Return only the lines from the one that contains "At what coordinates" through the last line of the records below, exactly as they stand. Pictures are not part of the copy.

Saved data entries

--------

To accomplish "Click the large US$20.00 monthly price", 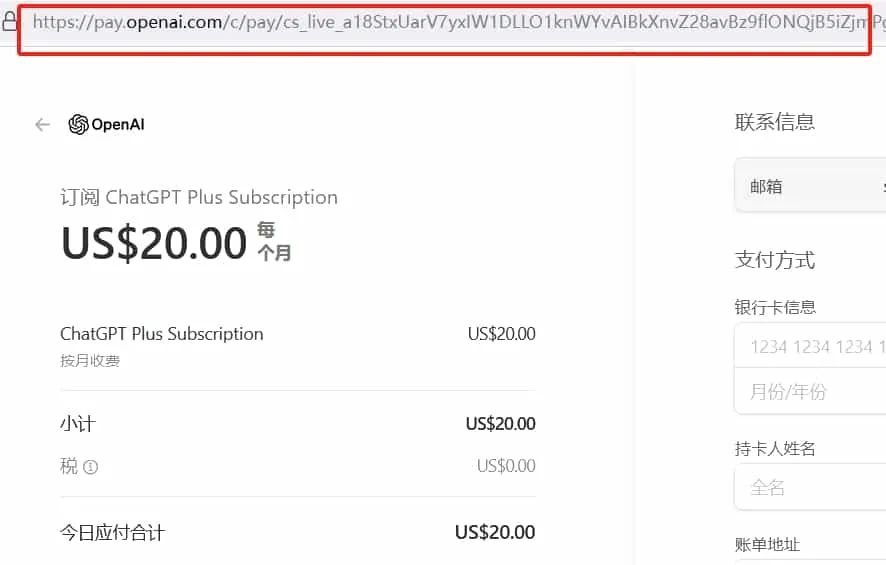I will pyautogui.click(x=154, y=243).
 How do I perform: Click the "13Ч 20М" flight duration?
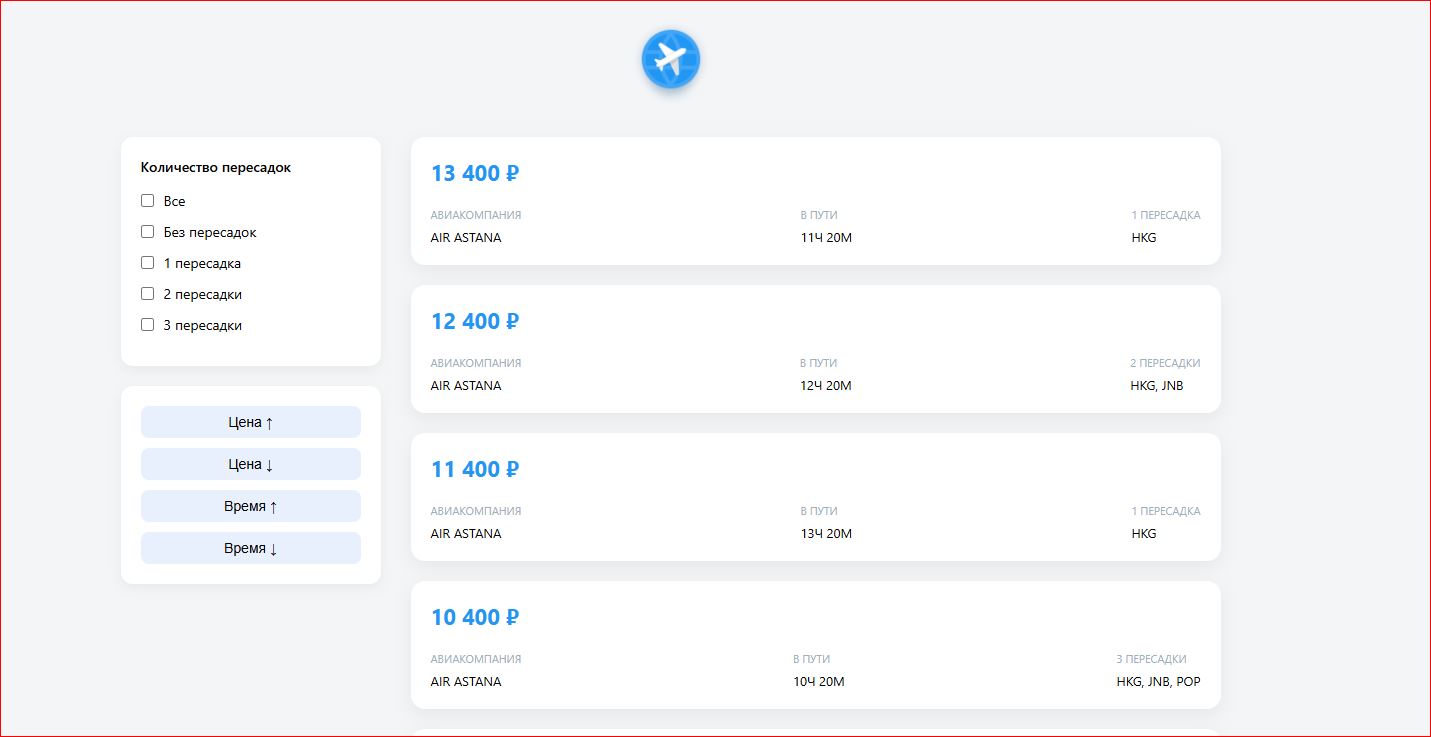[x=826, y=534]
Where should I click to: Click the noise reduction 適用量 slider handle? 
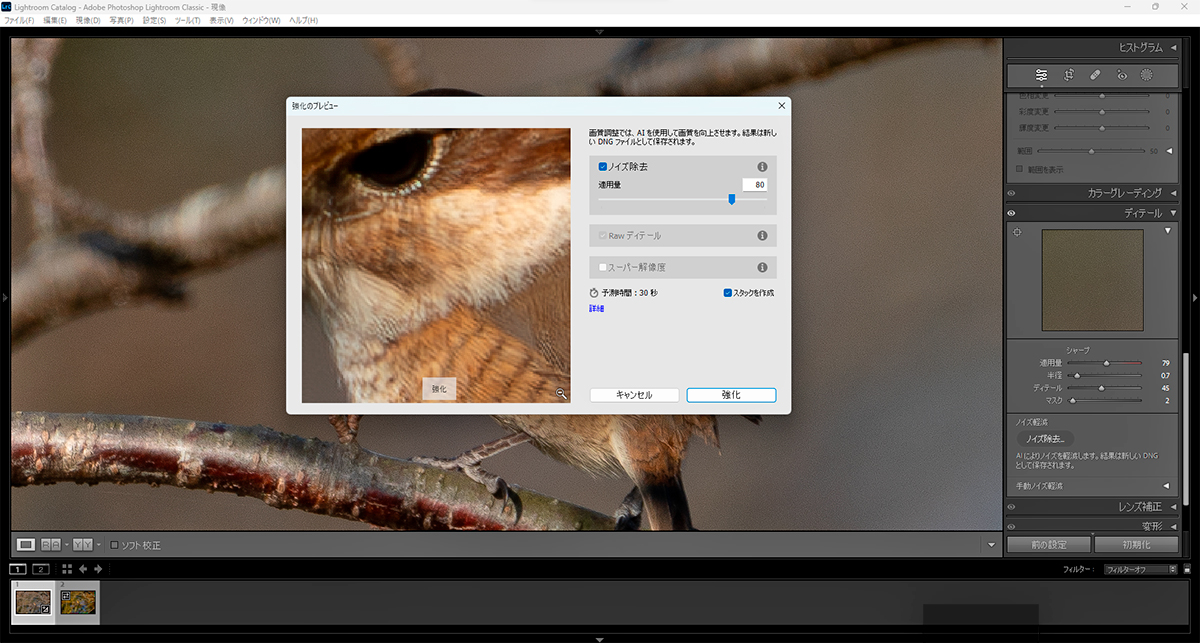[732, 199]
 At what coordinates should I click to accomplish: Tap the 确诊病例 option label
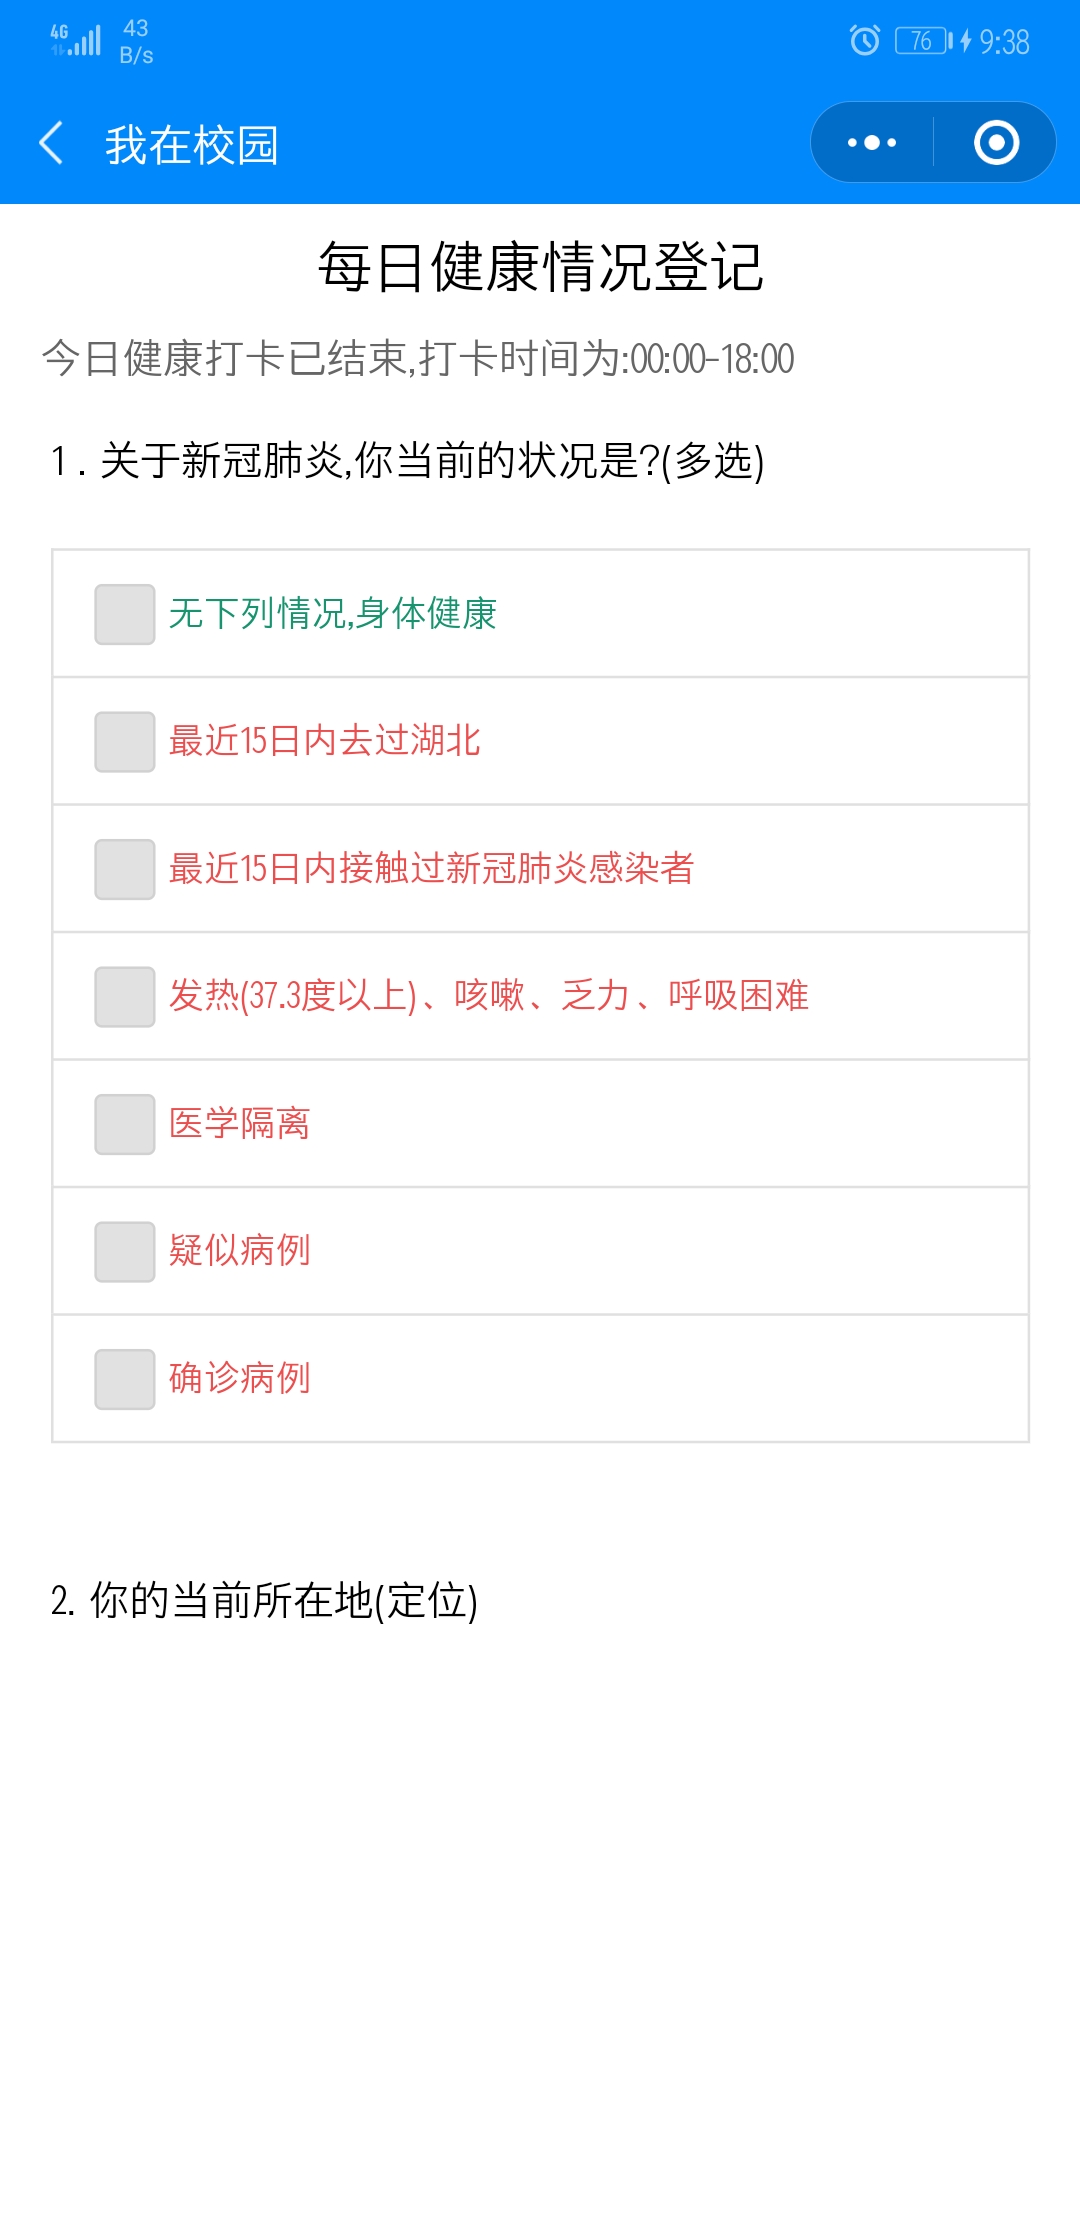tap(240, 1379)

--------

→ Exercise answer
 At what coordinates should I click to accomplish: Tap the 确诊病例 option label
tap(240, 1379)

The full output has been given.